→ Prompt: Leave out the pictures and restate the rest of the data exactly.

→ Data for this exercise:
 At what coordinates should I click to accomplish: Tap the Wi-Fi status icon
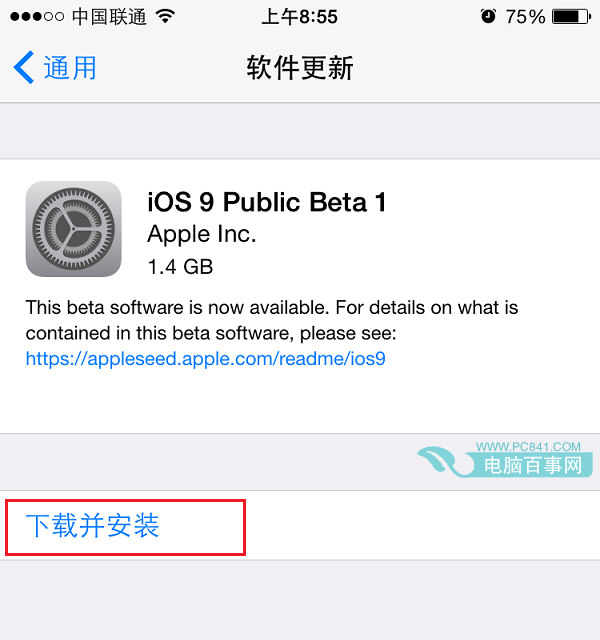pos(166,16)
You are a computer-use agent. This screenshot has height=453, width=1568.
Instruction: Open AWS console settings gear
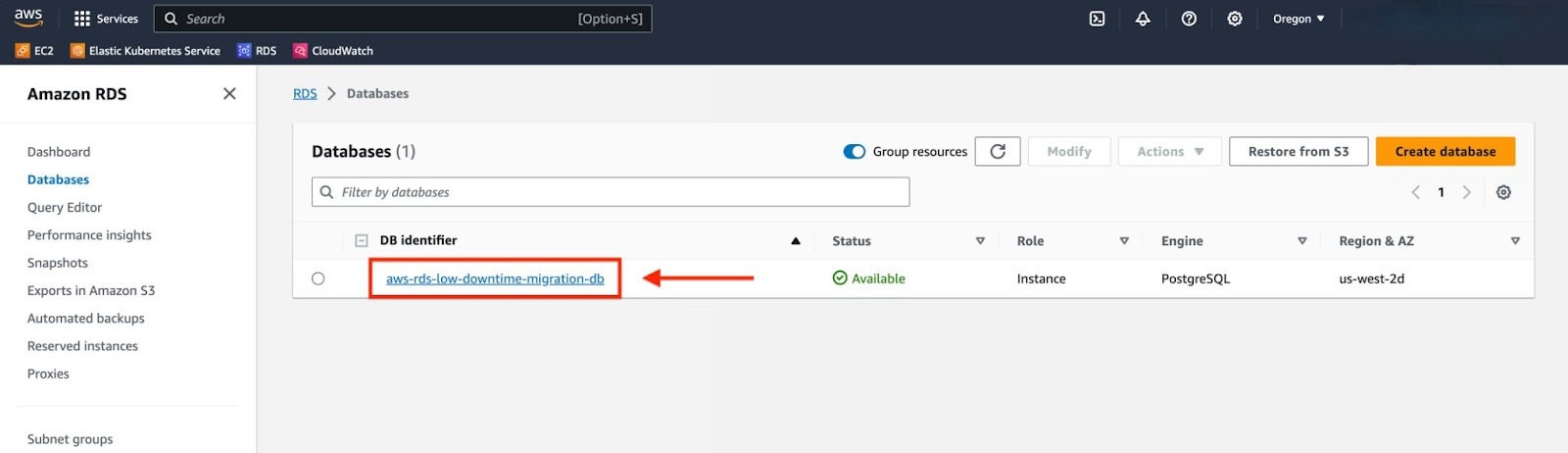pyautogui.click(x=1235, y=19)
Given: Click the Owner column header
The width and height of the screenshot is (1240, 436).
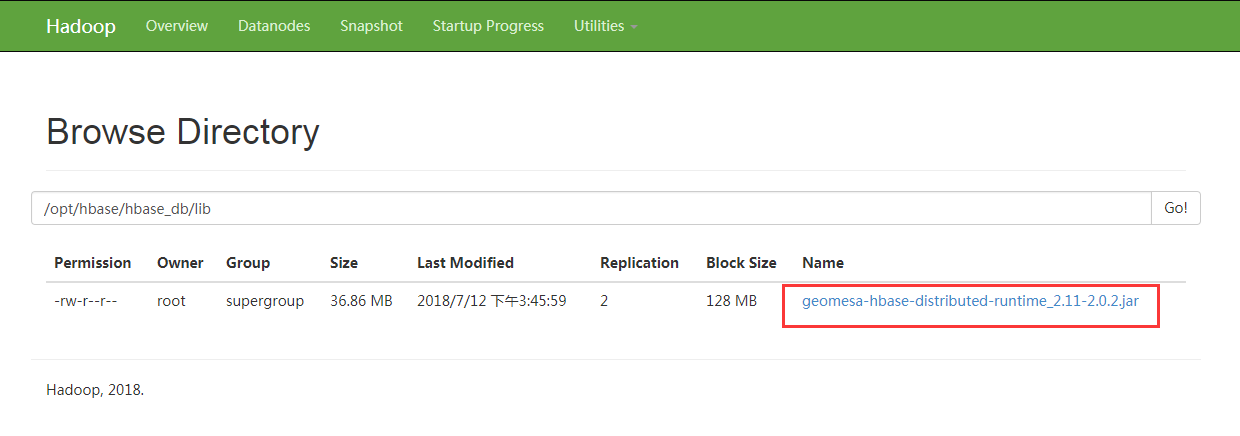Looking at the screenshot, I should click(x=180, y=263).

→ Answer to this problem:
 At what coordinates should I click to accomplish: Tap the Wi-Fi status icon
pos(166,16)
You are a computer-use agent. This screenshot has height=453, width=1568.
Instruction: Open AWS console settings gear
pyautogui.click(x=1235, y=19)
Given: Click the Owner column header
The width and height of the screenshot is (1240, 436).
Looking at the screenshot, I should click(x=180, y=263).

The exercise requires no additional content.